A Russian operative backed by the Kremlin was charged with conspiring to have U.S. citizens act as illegal agents of the Russian government, and at least one of the three groups alleged to have “co-conspired” with the agent is a self-described socialist party.

According to NBC News:

Aleksandr Viktorovich Ionov, who worked with the Russian Federal Security Service and at least three unnamed “Russian officials,” was charged with conspiring to have U.S. citizens act as illegal agents of the Russian government from December 2014 through March of this year, the agency said.

“As court documents show, Ionov allegedly orchestrated a brazen influence campaign, turning U.S. political groups and U.S. citizens into instruments of the Russian government,” said Assistant Attorney General Matthew G. Olsen of the Justice Department’s National Security Division. The 24-page indictment against Ionov was unsealed in Tampa, Florida.

Ionov, who lives in Moscow, was not in Tampa when the grand jury indictment was unsealed, and there was no immediate response to the revelations from the Russian government.

The DOJ said in its statement that Ionov targeted “political groups” in Florida, Georgia and California.
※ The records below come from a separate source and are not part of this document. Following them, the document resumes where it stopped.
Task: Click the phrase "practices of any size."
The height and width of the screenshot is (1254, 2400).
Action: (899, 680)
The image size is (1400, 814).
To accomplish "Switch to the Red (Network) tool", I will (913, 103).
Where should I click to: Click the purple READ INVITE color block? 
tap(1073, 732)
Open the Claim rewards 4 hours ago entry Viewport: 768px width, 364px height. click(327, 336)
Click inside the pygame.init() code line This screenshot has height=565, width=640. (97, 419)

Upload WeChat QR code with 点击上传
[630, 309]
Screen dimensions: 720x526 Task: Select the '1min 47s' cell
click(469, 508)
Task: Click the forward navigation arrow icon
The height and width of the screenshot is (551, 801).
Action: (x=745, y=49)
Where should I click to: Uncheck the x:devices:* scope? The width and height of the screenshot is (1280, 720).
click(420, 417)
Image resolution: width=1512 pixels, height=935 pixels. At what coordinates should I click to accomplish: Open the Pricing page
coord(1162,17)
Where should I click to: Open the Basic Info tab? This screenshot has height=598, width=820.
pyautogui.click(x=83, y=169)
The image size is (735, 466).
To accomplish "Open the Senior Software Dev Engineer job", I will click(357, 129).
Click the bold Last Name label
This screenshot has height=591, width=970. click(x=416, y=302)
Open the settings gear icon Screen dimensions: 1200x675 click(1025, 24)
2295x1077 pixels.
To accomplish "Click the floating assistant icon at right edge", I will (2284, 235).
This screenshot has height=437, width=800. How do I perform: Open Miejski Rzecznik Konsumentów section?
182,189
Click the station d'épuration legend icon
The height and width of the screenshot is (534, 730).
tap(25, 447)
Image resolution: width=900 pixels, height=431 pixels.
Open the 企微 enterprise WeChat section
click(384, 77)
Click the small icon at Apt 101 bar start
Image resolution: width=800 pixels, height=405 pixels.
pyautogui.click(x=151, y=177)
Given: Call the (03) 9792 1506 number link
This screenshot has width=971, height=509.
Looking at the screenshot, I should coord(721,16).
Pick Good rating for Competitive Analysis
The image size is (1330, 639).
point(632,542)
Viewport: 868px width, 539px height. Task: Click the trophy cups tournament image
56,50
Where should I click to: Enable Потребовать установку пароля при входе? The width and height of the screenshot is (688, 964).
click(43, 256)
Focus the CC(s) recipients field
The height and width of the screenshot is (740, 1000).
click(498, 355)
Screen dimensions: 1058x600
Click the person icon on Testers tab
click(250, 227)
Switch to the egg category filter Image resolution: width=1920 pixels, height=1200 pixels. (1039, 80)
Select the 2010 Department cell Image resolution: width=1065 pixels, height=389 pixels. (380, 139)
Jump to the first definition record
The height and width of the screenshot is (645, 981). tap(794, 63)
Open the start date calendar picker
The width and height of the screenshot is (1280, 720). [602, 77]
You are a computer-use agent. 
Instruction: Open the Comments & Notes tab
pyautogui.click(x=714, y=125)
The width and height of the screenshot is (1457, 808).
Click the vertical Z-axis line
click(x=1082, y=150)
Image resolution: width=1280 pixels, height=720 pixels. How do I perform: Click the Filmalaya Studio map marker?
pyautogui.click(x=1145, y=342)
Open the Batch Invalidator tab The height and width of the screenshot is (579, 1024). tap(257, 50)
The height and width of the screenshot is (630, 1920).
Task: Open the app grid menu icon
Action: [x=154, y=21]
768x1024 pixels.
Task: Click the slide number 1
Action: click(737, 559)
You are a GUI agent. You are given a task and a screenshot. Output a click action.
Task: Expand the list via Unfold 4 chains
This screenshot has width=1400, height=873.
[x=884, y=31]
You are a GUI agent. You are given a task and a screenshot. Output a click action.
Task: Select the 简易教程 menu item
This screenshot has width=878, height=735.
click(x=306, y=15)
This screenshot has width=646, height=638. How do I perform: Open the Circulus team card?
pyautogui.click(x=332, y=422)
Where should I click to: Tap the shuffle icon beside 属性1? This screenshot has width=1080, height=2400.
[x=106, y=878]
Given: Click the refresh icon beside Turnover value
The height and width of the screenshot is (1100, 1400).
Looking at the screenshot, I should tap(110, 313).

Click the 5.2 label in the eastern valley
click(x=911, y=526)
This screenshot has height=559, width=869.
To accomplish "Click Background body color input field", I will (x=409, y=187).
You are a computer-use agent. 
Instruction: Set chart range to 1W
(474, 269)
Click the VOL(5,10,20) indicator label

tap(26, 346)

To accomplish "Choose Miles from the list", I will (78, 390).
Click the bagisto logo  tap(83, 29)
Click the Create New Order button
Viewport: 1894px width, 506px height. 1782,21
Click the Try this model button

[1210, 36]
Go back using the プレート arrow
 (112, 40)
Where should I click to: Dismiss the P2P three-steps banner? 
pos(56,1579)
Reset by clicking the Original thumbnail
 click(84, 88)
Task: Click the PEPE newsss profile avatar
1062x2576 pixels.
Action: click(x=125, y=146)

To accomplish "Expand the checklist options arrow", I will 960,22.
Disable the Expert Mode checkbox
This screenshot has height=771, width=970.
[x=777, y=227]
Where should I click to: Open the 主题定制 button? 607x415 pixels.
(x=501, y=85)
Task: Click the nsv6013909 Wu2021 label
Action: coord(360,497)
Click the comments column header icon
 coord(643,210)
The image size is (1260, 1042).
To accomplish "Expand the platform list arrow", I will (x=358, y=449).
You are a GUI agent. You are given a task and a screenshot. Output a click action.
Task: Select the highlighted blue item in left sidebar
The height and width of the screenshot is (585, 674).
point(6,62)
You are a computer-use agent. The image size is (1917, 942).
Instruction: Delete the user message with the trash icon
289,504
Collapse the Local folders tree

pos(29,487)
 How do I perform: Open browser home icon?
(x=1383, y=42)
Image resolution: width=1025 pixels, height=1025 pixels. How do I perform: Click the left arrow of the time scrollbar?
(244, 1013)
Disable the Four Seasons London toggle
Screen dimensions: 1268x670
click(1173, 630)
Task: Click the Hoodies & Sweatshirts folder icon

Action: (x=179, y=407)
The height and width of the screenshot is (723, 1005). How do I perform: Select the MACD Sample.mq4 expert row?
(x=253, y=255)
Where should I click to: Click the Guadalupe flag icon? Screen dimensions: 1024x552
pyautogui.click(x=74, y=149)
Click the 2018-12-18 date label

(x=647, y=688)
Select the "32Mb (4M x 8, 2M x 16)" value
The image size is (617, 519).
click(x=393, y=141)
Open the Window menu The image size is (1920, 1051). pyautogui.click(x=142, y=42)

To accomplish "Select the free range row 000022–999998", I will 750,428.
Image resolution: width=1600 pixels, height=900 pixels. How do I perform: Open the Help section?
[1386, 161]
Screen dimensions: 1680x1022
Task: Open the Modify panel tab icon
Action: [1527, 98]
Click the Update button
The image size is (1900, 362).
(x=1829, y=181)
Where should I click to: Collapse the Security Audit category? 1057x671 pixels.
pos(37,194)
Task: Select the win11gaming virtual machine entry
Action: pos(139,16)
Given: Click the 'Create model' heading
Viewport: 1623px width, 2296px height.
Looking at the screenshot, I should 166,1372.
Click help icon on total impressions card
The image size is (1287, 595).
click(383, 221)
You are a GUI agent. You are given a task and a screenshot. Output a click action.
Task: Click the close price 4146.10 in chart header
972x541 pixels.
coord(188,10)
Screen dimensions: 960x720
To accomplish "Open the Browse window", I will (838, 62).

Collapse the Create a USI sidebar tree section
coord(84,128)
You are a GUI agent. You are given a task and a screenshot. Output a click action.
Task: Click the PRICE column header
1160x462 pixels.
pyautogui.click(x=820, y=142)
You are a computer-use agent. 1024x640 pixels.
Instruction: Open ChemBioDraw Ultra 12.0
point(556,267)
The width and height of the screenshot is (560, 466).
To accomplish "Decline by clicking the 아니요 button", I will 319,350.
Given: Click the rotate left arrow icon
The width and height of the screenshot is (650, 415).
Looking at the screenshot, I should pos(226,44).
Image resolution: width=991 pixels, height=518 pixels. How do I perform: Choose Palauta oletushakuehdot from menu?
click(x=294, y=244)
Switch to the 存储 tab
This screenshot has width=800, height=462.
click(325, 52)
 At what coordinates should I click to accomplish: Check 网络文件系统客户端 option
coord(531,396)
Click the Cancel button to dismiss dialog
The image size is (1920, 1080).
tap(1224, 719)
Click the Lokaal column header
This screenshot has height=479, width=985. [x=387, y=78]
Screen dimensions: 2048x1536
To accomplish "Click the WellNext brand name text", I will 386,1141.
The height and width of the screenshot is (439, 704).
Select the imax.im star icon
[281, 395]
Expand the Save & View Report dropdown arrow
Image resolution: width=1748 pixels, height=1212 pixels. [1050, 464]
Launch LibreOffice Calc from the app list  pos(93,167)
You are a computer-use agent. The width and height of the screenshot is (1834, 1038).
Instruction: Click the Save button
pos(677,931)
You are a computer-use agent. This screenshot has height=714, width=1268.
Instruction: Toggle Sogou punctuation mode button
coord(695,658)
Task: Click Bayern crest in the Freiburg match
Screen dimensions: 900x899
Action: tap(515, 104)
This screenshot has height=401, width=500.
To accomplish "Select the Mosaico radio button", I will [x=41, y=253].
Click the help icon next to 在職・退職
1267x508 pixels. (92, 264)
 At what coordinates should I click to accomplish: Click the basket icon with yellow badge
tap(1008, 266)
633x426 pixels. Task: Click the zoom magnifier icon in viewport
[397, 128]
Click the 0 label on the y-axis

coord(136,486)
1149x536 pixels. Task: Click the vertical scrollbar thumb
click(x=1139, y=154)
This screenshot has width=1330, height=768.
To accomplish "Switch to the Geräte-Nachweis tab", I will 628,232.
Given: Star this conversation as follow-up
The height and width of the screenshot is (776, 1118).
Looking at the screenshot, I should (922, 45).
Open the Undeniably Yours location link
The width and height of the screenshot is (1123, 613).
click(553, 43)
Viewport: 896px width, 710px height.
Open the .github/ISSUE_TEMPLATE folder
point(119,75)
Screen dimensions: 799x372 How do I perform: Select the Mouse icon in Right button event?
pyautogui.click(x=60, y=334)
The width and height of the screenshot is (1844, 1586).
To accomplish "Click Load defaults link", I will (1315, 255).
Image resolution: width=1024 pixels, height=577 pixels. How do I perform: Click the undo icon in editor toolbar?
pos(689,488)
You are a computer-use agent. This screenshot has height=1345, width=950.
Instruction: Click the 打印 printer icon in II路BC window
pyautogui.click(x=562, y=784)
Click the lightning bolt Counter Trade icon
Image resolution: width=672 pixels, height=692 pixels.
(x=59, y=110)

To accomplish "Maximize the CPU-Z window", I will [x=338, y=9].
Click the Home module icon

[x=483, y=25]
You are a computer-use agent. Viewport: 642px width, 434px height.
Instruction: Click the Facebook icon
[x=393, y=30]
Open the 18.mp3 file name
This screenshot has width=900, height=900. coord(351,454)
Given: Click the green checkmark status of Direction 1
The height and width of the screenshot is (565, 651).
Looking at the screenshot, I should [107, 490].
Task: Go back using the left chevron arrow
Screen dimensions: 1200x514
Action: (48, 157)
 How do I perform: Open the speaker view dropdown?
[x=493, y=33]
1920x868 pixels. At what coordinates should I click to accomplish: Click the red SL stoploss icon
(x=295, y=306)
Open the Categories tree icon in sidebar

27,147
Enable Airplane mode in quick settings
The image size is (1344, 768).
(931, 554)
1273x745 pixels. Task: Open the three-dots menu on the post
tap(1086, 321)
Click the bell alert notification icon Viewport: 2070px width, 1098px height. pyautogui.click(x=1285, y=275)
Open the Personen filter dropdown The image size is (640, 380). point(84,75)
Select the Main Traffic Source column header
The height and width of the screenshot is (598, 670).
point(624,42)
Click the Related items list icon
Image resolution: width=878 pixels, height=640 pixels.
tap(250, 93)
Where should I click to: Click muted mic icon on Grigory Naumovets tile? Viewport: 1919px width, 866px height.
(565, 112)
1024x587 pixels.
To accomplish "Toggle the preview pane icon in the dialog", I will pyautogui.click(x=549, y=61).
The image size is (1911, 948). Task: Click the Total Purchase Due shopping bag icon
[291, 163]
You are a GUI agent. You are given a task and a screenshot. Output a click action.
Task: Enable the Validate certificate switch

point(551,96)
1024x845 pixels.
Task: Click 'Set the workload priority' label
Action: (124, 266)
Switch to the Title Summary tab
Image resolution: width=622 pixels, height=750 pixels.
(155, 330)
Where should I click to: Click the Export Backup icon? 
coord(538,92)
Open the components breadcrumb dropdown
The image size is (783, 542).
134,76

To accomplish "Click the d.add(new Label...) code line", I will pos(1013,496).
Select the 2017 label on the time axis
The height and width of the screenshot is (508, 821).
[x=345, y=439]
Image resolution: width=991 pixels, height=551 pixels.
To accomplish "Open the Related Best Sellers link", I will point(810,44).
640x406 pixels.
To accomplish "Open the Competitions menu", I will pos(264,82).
It did not identify the U.S.-based groups. But shortly after the Ionov indictment was announced, the FBI in Tampa confirmed to local media it had raided headquarters of the Uhuru Movement in St. Petersburg, Florida, in connection with the alleged conspiracy.

“The Uhuru Movement is a worldwide organization, under the leadership of African People’s Socialist Party, uniting African people as one people for liberation, social justice, self-reliance and economic development,” the group said on its website.

The DOJ did not identify the members of the three groups who “co-conspired” with Ionov, but said it was fully aware Ionov and his organization “were agents of the Russian government.”

In May 2015, Ionov sent the “leader” of the Uhuru Movement in St. Petersburg on “an all-expense paid trip to Russia” and for the next seven years “exercised direction and control over senior members,” the DOJ said.